Options in config files. "GPUs" can select the gpus. "Means" and "Stds" are used for the normalization. "arch" only supports the resnet structure, you can choose one from ['ResNet', 'resnet18', 'resnet34', 'resnet50', 'resnet101','resnet152', 'resnext50_32x4d', 'resnext101_32x8d']. "Downsampling" defines the downsampline rate of the feature map from the backbone, including [8, 16, 32]. "Using_pooling" decides whether to use the first pooling layer in resnet. "Using_dilation" decides whether to use the dilation convolution in resnet. "Using_pretrained_weights" decides whether to use the pretrained weights on ImageNet. "Using_CRF" decides whether to use the CRF to prepocess the input box annotations. It can help to refine the box to more close to the mask annotations. "img_size" and "in_channels" is the size and channel of the input image. "display_port" is the visdom port.

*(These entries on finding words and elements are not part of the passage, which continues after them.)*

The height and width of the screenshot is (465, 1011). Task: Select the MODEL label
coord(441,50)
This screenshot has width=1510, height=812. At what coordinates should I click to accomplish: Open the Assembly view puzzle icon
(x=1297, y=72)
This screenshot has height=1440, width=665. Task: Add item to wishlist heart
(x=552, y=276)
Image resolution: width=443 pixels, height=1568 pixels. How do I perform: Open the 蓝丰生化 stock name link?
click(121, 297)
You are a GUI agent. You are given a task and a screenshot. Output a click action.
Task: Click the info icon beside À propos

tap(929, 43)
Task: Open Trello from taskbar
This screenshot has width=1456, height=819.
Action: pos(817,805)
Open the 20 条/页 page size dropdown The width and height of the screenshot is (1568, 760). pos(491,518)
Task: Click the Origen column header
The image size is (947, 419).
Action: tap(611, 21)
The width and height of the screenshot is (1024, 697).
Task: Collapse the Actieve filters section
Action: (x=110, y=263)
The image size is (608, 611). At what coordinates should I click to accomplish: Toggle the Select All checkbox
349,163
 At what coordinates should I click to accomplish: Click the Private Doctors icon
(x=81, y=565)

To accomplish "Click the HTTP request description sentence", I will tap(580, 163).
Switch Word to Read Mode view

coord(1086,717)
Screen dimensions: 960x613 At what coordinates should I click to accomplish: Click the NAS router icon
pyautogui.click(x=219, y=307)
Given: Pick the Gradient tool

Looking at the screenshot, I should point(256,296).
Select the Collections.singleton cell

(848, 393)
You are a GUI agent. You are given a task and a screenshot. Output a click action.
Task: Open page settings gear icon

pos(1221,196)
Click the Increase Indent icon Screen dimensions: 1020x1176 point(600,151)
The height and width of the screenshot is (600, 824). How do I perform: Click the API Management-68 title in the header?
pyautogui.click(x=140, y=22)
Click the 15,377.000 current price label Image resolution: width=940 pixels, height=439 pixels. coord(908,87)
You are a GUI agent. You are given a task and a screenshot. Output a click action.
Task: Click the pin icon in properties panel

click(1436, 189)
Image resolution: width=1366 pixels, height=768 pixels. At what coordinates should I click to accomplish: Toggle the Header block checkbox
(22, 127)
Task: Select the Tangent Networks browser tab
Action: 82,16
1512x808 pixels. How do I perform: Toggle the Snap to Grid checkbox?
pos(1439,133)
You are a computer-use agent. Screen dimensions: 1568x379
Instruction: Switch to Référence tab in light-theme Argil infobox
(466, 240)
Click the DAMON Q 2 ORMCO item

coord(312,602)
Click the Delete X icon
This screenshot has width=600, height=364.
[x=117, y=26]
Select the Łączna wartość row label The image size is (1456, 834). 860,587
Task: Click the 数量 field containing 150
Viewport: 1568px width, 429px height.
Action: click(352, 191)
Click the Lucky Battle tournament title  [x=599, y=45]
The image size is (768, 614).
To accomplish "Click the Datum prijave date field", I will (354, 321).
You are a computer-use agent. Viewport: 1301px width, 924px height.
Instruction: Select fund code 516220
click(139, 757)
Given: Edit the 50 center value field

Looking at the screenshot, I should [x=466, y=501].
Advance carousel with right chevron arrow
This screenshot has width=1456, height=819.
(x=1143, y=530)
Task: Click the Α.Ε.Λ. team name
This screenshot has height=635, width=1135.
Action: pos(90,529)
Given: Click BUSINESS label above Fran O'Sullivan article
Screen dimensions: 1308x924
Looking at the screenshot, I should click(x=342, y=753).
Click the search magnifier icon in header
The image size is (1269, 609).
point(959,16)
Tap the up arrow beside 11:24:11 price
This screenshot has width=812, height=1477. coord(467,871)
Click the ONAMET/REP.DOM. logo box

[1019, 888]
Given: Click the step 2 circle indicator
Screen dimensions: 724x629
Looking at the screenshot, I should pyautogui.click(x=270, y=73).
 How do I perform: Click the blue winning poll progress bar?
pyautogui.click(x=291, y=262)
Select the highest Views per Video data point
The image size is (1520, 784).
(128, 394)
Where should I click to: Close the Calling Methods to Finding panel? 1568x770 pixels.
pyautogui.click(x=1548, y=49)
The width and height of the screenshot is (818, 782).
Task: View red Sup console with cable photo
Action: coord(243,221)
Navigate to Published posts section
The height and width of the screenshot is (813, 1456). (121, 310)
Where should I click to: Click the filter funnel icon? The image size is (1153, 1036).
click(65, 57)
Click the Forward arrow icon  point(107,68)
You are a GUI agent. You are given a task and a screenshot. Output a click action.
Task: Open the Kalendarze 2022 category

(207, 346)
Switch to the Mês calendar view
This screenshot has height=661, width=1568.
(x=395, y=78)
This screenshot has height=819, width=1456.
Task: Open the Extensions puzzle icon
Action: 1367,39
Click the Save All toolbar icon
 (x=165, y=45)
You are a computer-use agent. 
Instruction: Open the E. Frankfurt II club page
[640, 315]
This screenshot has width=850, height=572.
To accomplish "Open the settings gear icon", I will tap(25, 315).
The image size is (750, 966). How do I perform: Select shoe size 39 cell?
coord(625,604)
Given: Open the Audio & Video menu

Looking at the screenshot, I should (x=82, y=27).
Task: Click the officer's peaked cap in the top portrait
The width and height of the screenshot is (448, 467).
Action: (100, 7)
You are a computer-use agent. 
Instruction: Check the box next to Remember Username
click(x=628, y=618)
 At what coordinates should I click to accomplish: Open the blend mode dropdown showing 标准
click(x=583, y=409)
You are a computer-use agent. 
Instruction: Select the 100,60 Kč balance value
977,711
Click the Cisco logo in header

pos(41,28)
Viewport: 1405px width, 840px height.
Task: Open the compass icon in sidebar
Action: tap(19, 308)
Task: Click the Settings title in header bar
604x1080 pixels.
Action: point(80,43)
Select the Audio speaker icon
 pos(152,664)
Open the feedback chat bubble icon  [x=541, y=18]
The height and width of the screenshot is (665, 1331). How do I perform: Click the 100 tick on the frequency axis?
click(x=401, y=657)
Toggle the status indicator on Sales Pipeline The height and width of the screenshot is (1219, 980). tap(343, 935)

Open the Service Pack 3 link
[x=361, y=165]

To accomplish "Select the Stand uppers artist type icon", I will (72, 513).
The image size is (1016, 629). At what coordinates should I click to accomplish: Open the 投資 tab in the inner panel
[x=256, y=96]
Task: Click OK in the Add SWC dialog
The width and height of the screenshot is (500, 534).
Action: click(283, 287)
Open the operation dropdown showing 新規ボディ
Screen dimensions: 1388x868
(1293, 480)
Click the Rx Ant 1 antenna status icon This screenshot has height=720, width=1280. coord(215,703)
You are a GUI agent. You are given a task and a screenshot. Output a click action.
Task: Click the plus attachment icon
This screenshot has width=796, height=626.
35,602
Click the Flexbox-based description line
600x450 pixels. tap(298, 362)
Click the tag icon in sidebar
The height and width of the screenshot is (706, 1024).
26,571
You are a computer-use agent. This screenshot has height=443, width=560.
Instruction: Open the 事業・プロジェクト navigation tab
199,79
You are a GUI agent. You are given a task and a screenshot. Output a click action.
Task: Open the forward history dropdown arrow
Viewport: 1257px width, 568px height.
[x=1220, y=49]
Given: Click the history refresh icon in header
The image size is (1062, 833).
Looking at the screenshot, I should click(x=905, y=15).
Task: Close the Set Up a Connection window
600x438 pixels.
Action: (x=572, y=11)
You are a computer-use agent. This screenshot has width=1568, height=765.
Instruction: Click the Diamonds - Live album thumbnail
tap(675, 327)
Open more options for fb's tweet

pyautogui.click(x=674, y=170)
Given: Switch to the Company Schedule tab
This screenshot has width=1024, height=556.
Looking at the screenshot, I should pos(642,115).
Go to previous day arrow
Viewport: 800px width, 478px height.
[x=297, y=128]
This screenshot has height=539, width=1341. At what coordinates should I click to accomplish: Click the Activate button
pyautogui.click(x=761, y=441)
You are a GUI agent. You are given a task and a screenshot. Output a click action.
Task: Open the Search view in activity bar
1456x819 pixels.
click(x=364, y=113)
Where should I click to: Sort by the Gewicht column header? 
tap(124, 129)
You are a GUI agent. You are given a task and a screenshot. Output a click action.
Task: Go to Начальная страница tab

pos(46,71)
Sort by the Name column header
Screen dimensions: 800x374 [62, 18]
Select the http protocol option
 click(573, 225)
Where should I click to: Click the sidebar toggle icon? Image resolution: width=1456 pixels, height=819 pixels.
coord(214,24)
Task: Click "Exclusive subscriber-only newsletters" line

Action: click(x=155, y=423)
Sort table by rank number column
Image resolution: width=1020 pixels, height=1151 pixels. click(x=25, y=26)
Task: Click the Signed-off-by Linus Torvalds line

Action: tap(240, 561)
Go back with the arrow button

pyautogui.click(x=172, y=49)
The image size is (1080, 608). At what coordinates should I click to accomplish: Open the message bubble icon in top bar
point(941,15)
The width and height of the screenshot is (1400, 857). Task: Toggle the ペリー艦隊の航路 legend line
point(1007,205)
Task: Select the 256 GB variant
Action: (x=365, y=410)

Options in utils/config.py. "model_savepath" is the path to save checkpoint. "outputs_path" is the path to save output results. "cam_w" and "cam_sigma" are the hyperparameters in the soft masking fuction in "refine_cams" function in models/AttentionModel/resnet.py. "cam_loss_sigma" is the hyperparameter for the soft masking in the abnormality attention map. "lse_r" is the hyperparameter for LSE pooling. "loss_ano", "loss_cls", "loss_ex_cls", "loss_bound", and "loss_union" are the weights for the weighting factors for different losses. "cls_thresh" is the threshold for classification prediction to calculate the accuracy. "cam_thresh" is the threshold for localization prediction to get the binary mask. "thresh_TIOU" and "thresh_TIOR" are the thresholds to calculate the TIoU and TIoR. "palette" defines the color for mask visualization.

Citation

If you use this code or our published annotations of CheXpert dataset for your research, please cite our paper.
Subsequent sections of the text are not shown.